Fourthly, and related to all the above factors, is whether to plant your screen of bamboos in the ground or grow them in pots. The advantage of growing in containers is that the spread is controlled and you can grow almost any species you like regardless of how invasive it would be in the ground. The disadvantages are that the plants will stay shorter than they would in the ground, and that you will have to water them. Bamboos established in the ground are pretty drought tolerant, but in pots will die if allowed to dry out completely. If you need height, P. vivax will still get to a decent height in pots, and the larger the container you can give it the taller it will get.

Fargesia rufa, a clumping bamboo which forms a mushroom of foliage.

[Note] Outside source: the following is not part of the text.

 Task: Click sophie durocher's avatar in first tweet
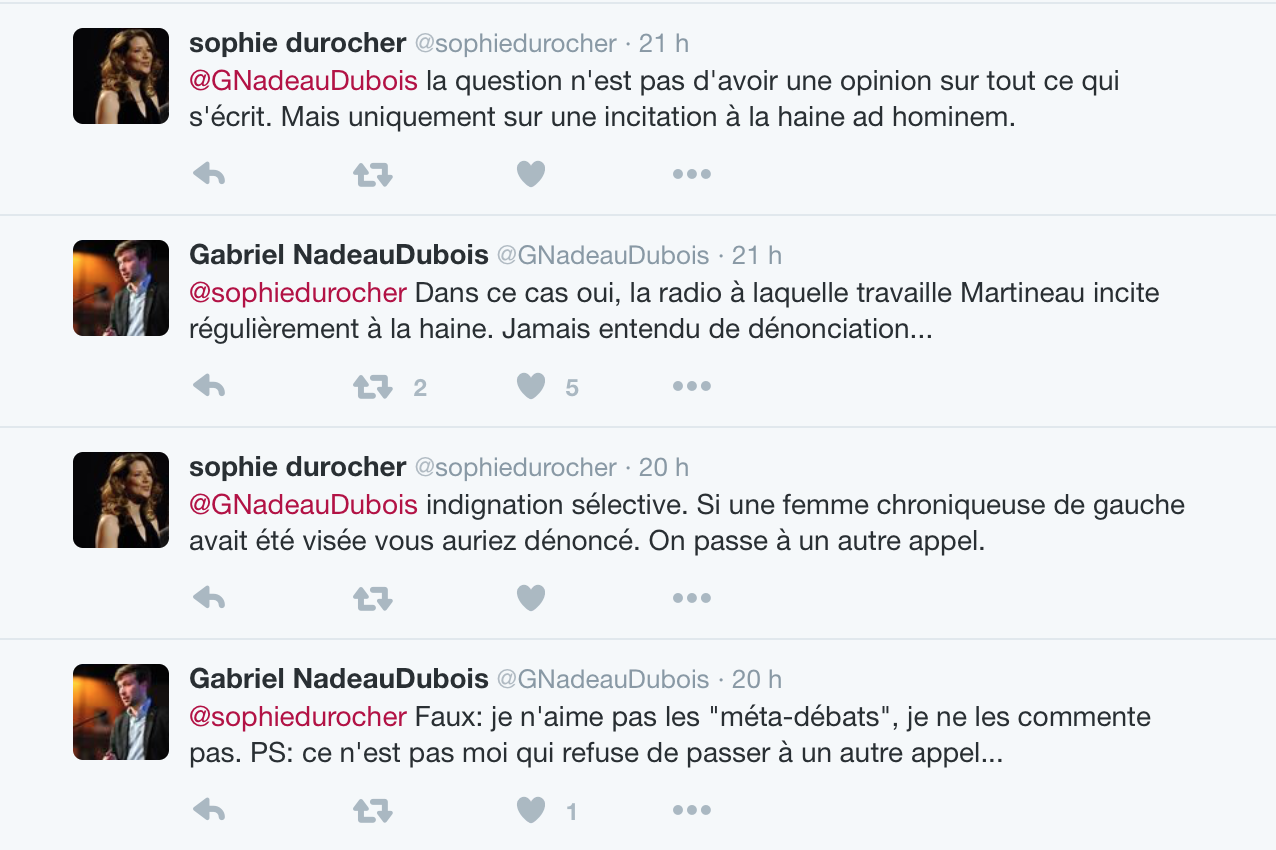pos(121,76)
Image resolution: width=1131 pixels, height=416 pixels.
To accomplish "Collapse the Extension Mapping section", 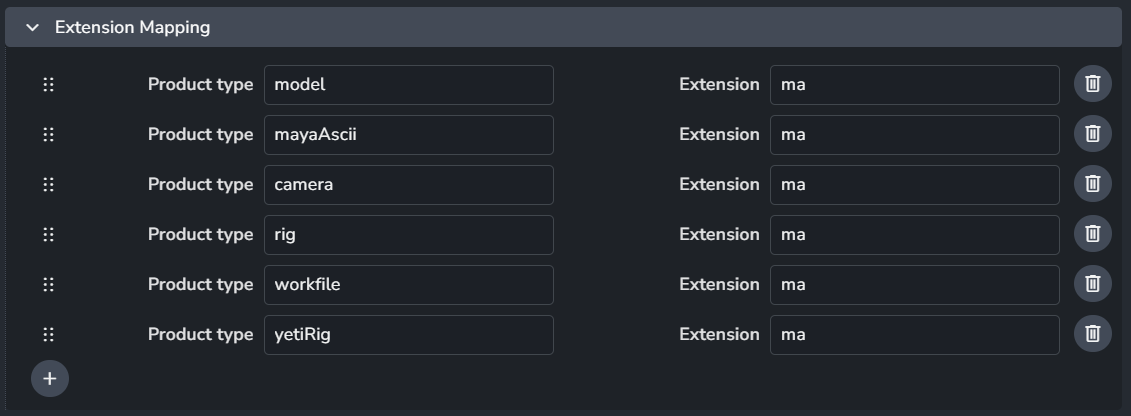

The final thing to consider is the likelihood of flowering. Bamboos flower very infrequently, with gaps for many species upwards of thirty years. However, there is always a small chance, and clumpers in particular are likely to die if they flower completely (more on bamboo flowering here). If planting a long row of clumping bamboos it is a very good idea to choose a mix of species and varieties, so that if you are unlucky you only lose one or two plants and not the whole row. Fargesia nitida and its numerous forms have flowered since the 2000s so are unlikely to flower again soon. A number of hybrids between F. nitida and F. murielae have recently become available, show promising vigour (F. murielae itself is very slow to get going) and also should not flower for many years. F. robusta and its forms are among the taller clump formers at 4-5m (14-16ft). F. rufa is one of the shortest, topping out at 3m (10ft), but has a particularly wide cloud of foliage, is quick growing, and tough as old boots.